CVE-2025-36353 is a vulnerability identified in IBM Db2 for Linux, UNIX, and Windows, specifically affecting versions 11.5.0 through 11.5.9 and 12.1.0 through 12.1.3, including Db2 Connect Server. The root cause is improper neutralization of special elements in the data query logic, classified under CWE-943, which relates to insufficient sanitization of input that can alter query execution. This flaw allows a local user—without requiring any privileges or authentication—to craft specially formed queries or inputs that cause the database server to enter an unstable state, resulting in denial of service (DoS). The CVSS v3.1 score is 6.2 (medium severity), reflecting that the attack vector is local (AV:L), with low attack complexity (AC:L), no privileges required (PR:N), and no user interaction (UI:N). The impact is limited to availability (A:H), with no confidentiality or integrity loss. No public exploits or active exploitation have been reported, but the vulnerability poses a risk to environments where local user access is possible.

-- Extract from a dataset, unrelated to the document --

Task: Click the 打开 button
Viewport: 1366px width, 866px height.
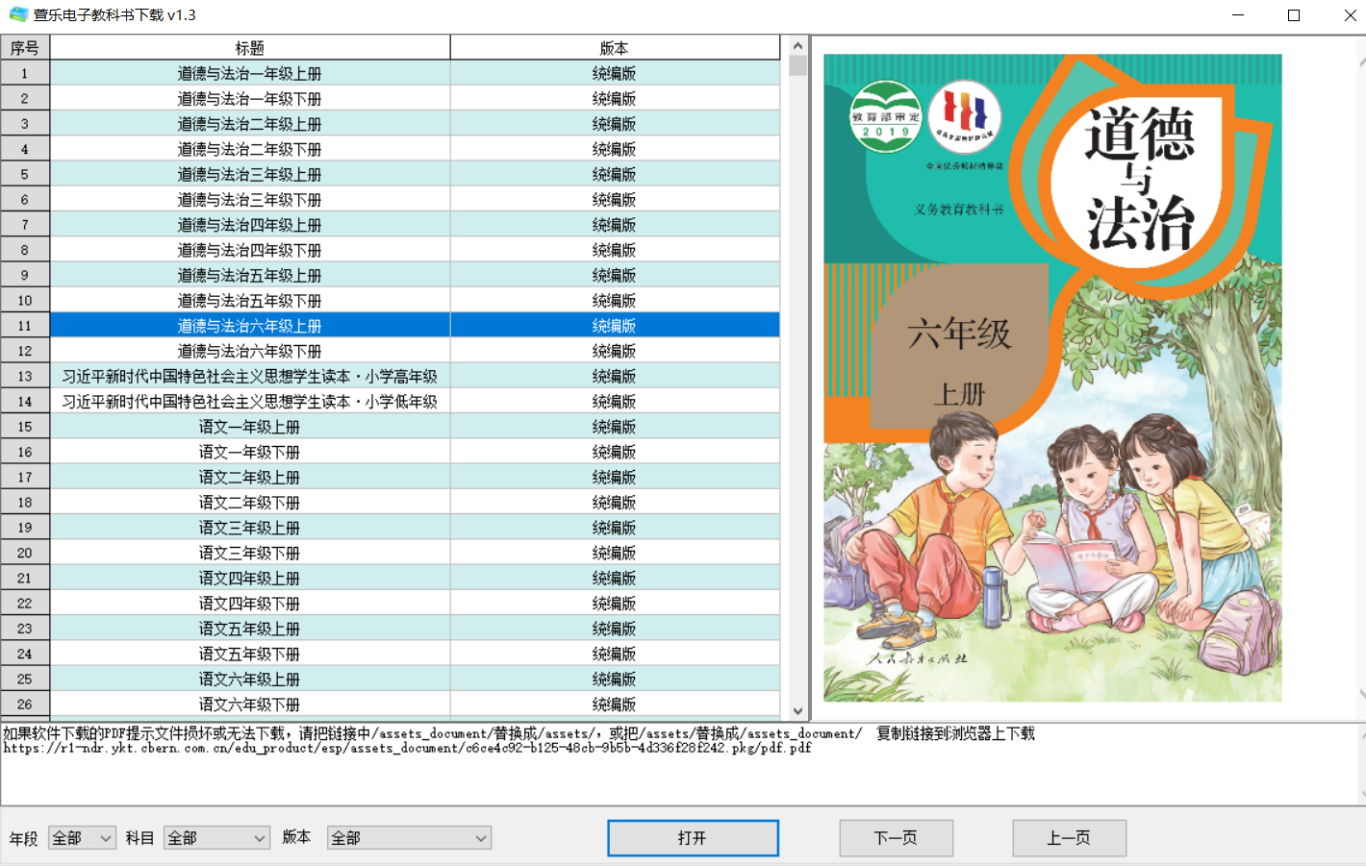Action: [692, 838]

The vulnerability could disrupt database availability, impacting applications and services dependent on Db2. Since the vulnerability is due to improper input handling in query logic, it highlights the need for robust input validation and sanitization within database engines. IBM has not yet published patches, so organizations should monitor for updates and apply them promptly once available.

For European organizations, the primary impact of CVE-2025-36353 is the potential for denial of service on critical database systems running IBM Db2. This could lead to downtime of business-critical applications, disruption of data processing, and operational delays. Sectors such as finance, manufacturing, telecommunications, and public services that rely heavily on Db2 for transaction processing and data management could experience significant operational impact. Although the vulnerability requires local access, insider threats or compromised internal accounts could exploit it to disrupt services. The lack of confidentiality or integrity impact limits data breach risks, but availability interruptions can still cause financial losses and reputational damage. Organizations with strict uptime requirements and SLAs may face contractual penalties if service disruptions occur. The absence of known exploits reduces immediate risk, but proactive mitigation is essential to prevent future exploitation.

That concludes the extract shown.